D'autres à qui penser



Gaëlle, veuve de quarante ans, femme sérieuse et engagée, travaille auprès de jeunes enfants en situation familiale fragile. « Ses rides sont de jolis plis, des ondulations où nichent ses souvenirs. La signature de ses sourires. » Sa vie privée est habitée par le fantôme de Fabrice, l'époux aimant (trop ?) et possessif, disparu deux ans plus tôt dans un accident de voiture. Deuil difficile.
« Les amnésiques courent après leur passé, emplis d’un désert qu’ils ne supportent pas. Leur présent n’est pas un disque vierge qui permet de tout recommencer. Une deuxième vie pour décider en adulte, un leurre. Redémarrer en colimaçon autour du néant. Une horreur ». Mais Gaëlle se bat et refuse de s'enterrer.
Toujours fidèle, elle a l'exubérante et audacieuse Véronique, amie de toujours, qui la secoue et l'entraîne. Retrouvé depuis peu, presque par hasard, il y a Maxime, le compagnon de lutte perdu de vue à 22 ans. « Son nom, elle ne l’a jamais oublié. Son visage, elle tente de le reconstituer. Parcelle après parcelle. Un puzzle d’émotions. Son cœur vibre en dessinant le parcours de ses sourcils. Ils étaient sombres, barraient le bas de son front. Jamais, elle n’a réussi à percer les mystères qui se promenaient derrière les plis de son visage. Des plissements hercyniens, elle aurait dit qu’ils exprimaient ses révoltes. »
La fugace rencontre, via Internet, de Sylvain – « le rêve dans les tuyaux » pour rompre le vide inhabitable du deuil, parce que « la nuit libère. Tout est possible. La société est endormie. Plus personne pour surveiller, pour juger. » –, ne fut qu'une parenthèse agréable et rassurante.

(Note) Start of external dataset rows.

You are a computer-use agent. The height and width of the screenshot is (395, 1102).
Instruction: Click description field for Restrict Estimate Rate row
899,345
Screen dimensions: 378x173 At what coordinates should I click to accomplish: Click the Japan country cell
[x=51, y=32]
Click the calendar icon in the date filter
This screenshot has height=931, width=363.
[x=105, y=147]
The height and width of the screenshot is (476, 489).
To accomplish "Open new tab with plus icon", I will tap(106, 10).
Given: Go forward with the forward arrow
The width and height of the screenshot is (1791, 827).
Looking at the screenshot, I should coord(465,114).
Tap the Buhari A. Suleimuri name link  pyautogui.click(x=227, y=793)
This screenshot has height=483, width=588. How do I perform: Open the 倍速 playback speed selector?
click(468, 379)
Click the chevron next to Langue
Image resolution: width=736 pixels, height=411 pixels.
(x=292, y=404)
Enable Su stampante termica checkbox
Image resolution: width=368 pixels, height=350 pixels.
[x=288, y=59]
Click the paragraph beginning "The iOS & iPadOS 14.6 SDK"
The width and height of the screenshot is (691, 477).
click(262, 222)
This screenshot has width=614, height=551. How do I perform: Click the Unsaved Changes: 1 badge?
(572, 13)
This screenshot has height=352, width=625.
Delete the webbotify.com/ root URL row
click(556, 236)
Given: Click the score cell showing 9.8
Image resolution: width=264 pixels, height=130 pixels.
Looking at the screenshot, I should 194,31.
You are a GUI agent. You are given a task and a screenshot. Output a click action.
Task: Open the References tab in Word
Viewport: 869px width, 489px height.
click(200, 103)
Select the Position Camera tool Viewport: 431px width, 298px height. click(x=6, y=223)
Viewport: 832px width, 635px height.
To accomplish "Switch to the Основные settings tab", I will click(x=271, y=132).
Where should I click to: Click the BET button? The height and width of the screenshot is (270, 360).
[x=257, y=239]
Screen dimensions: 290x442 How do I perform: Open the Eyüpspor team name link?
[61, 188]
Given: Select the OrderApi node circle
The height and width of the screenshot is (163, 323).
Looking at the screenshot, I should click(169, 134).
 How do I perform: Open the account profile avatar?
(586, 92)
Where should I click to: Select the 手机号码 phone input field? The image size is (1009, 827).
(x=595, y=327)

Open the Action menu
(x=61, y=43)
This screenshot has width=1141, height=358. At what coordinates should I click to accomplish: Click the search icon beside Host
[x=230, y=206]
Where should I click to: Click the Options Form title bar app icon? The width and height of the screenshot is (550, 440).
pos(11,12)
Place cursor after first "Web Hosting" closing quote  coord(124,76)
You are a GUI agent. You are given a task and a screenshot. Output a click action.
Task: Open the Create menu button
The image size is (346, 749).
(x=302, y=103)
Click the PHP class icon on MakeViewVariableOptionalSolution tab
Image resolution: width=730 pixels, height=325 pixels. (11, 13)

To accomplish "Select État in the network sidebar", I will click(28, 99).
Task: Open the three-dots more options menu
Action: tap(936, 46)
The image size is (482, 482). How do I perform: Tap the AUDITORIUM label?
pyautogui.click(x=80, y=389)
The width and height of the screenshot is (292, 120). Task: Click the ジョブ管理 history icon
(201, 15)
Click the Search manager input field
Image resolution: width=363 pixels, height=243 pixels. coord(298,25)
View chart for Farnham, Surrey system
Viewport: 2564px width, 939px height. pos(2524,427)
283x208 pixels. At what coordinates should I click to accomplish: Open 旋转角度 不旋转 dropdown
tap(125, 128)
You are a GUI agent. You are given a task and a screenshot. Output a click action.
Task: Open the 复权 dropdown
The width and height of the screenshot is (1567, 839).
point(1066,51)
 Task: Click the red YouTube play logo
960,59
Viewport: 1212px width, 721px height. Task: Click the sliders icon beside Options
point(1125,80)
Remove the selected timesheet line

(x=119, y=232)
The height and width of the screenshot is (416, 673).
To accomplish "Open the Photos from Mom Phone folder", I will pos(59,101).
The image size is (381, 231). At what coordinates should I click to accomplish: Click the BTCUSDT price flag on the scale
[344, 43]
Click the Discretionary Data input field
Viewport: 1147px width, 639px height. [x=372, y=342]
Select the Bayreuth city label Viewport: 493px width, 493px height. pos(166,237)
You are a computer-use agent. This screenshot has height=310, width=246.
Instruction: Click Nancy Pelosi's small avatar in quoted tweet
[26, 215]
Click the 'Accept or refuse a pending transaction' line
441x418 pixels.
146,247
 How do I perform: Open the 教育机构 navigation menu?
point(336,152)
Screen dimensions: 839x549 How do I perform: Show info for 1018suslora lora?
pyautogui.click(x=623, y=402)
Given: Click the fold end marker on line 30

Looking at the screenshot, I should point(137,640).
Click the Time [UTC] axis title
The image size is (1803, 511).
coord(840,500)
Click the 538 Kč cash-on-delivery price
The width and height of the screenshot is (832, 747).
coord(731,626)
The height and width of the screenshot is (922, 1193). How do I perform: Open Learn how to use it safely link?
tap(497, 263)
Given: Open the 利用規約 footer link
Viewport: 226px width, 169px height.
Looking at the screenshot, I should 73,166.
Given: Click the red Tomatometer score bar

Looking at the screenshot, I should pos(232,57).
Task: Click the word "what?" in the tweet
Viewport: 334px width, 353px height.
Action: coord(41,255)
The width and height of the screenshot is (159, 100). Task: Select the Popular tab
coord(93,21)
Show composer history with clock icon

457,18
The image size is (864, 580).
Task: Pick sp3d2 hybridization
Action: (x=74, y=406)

Maxime, après avoir longtemps vogué sur les eaux de l'engagement politique, humanitaire et syndical – « Il a côtoyé tant de militants qu’il pourrait écrire le dictionnaire du parfait militant avec leurs motivations réelles, leurs fonctionnements, leurs richesses et leurs mesquineries, leurs réussites et leurs erreurs, leurs combats et leur générosité. Lui, le premier, il a couru d’engagement en engagement comme il l’a fait de femme en femme. » –, s'occupe aujourd'hui de jeunes en difficulté et participe, une soirée par semaine, à un groupe d'écoute de SDF. « Il a découvert le poids du silence. Celui qui emmure, qui crée des cloisons. Quand il y a trop de malheurs à dire, on ne dit plus, à quoi bon. Et parfois même, l’oubli protège. Certains ne savent même plus pourquoi et comment ils ont sombré. (...) Si souvent, on les a ramenés vers le bord d’une vie normale sans leur permettre de retrouver le nécessaire pour continuer un chemin possible, alors ils ont sombré de nouveau encore plus bas qu’avant comme celui qui augmente sa consommation après avoir arrêté des mois la cigarette. Addict, ils doivent l’être à la misère, voilà ce que parfois on leur dit. »
Depuis qu'il a quitté sa femme et son fils de quatre ans quelques années auparavant, il vit seul à Paris.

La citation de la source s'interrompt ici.